What the exercise asks ::
Once the line with "Viewport: 644px width, 324px" is found, write it out along with each later line exactly, through the end of the entries, skipping every picture.

*** Supplied records ***

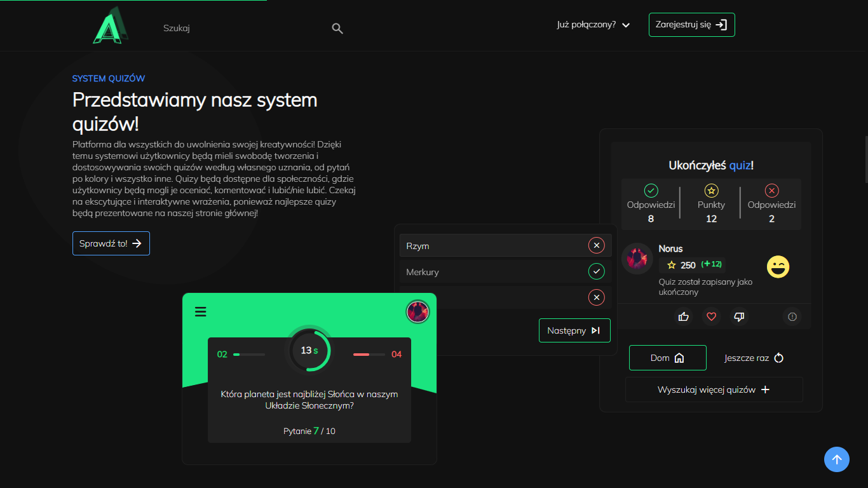The image size is (868, 488).
Task: Click the Szukaj search input field
Action: click(x=241, y=29)
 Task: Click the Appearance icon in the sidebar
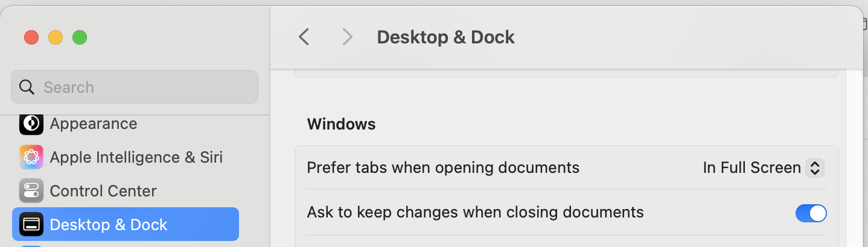tap(31, 124)
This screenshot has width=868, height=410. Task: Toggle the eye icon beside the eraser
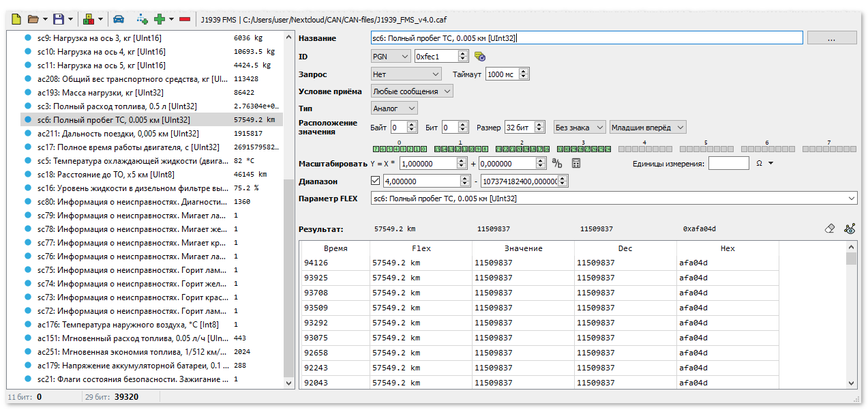850,229
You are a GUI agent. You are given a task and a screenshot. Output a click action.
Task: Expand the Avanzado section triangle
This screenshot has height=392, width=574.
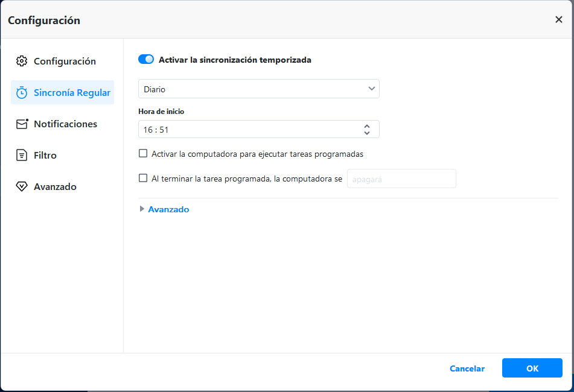point(142,209)
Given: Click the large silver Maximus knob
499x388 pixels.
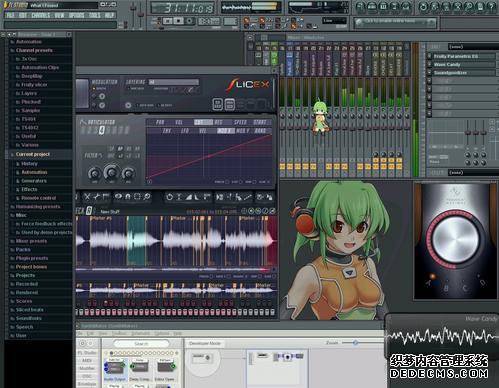Looking at the screenshot, I should (x=455, y=239).
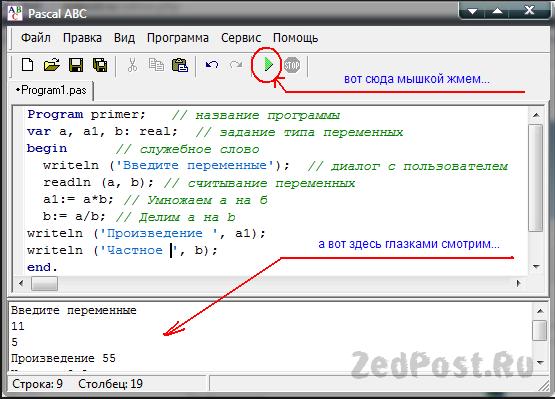
Task: Stop execution with the STOP icon
Action: pyautogui.click(x=292, y=65)
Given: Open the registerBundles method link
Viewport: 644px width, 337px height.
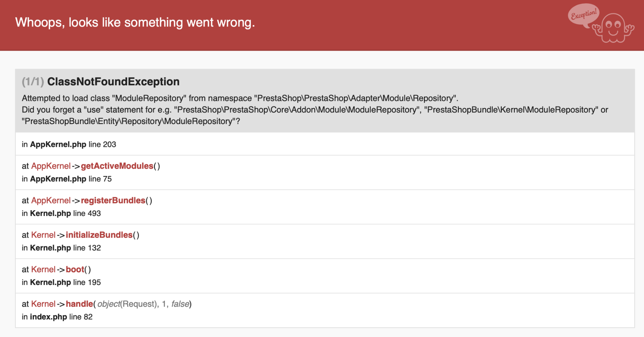Looking at the screenshot, I should tap(113, 201).

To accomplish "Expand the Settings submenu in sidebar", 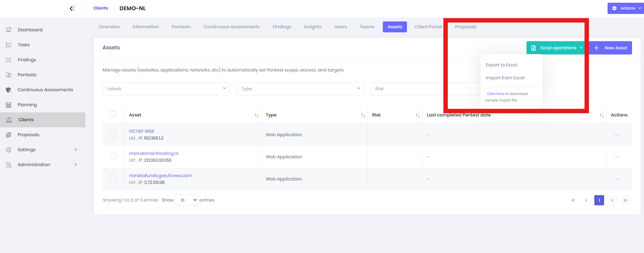I will [x=76, y=150].
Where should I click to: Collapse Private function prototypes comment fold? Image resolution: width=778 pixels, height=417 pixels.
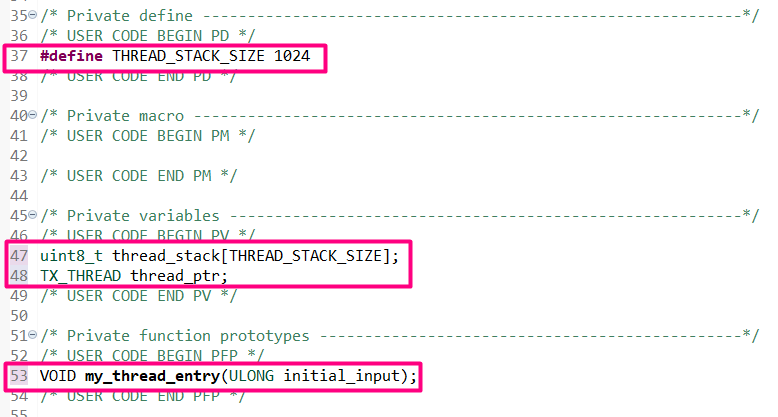point(32,335)
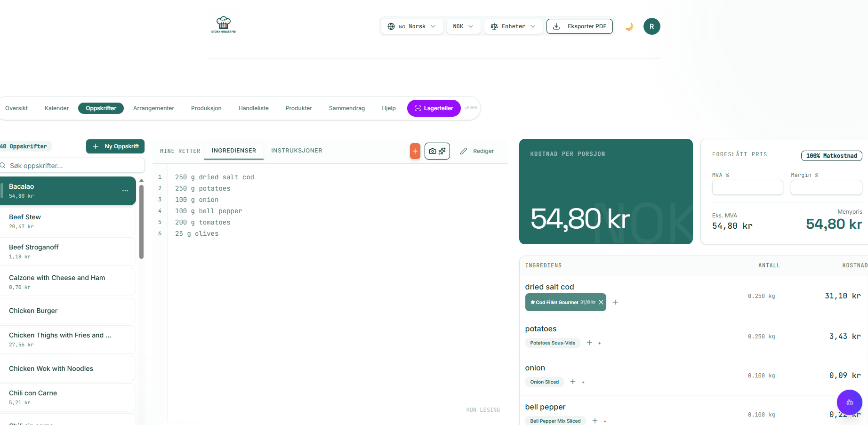The image size is (868, 425).
Task: Add product to potatoes ingredient
Action: [x=589, y=343]
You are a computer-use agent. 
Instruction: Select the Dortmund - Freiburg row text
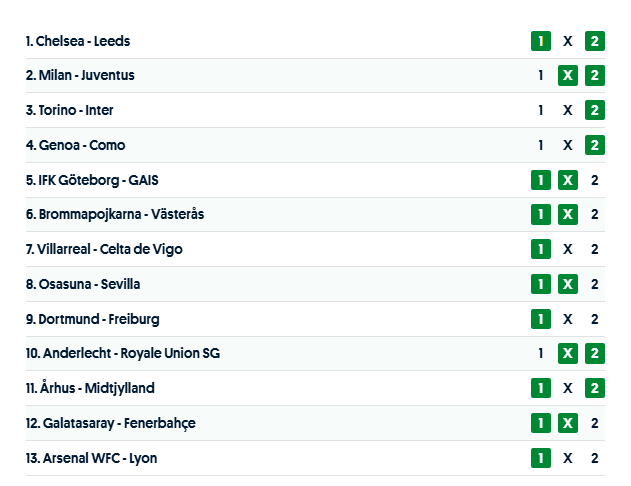pyautogui.click(x=93, y=319)
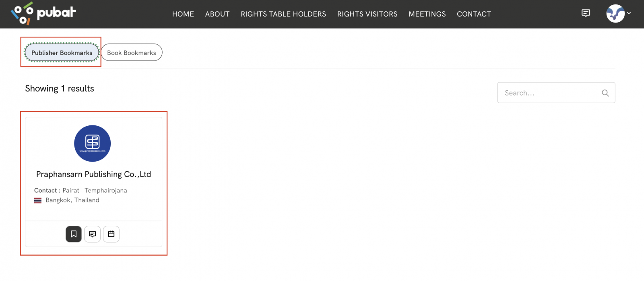Click the user profile avatar
Image resolution: width=644 pixels, height=281 pixels.
coord(615,13)
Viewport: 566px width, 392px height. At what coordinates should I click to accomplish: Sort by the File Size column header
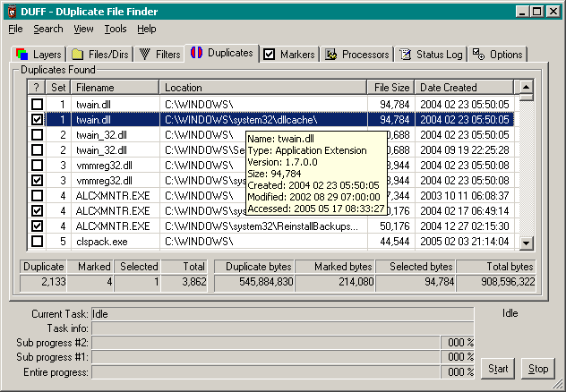(x=391, y=88)

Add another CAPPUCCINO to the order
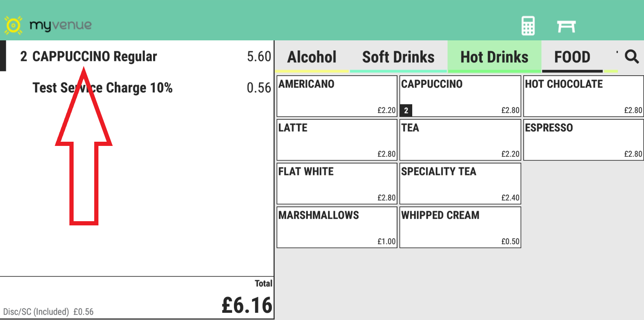coord(460,96)
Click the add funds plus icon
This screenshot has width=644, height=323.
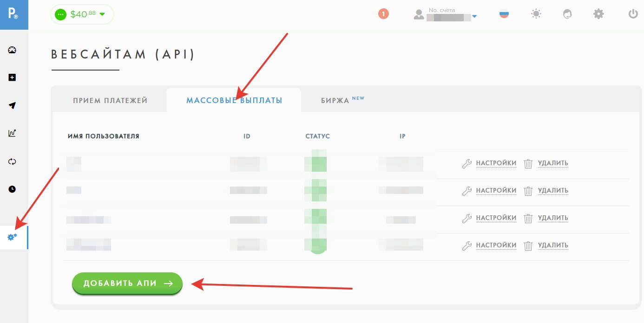13,78
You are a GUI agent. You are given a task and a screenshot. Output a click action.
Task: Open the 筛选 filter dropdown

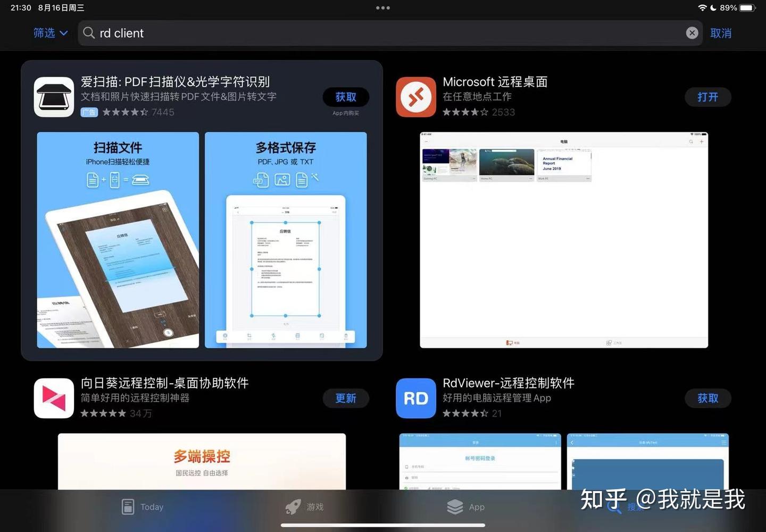pos(49,33)
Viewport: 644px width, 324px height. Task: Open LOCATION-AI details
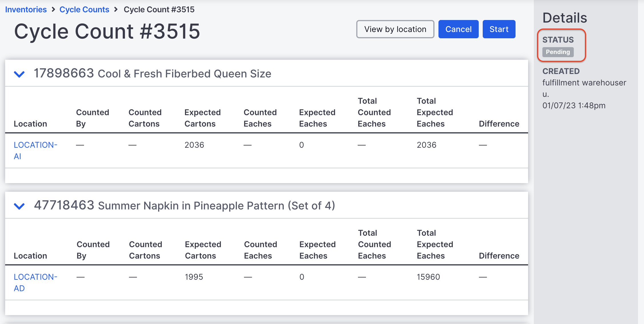click(x=35, y=151)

***

Written reply ::
Viewport: 644px width, 324px height. Task: Open LOCATION-AI details
click(x=35, y=151)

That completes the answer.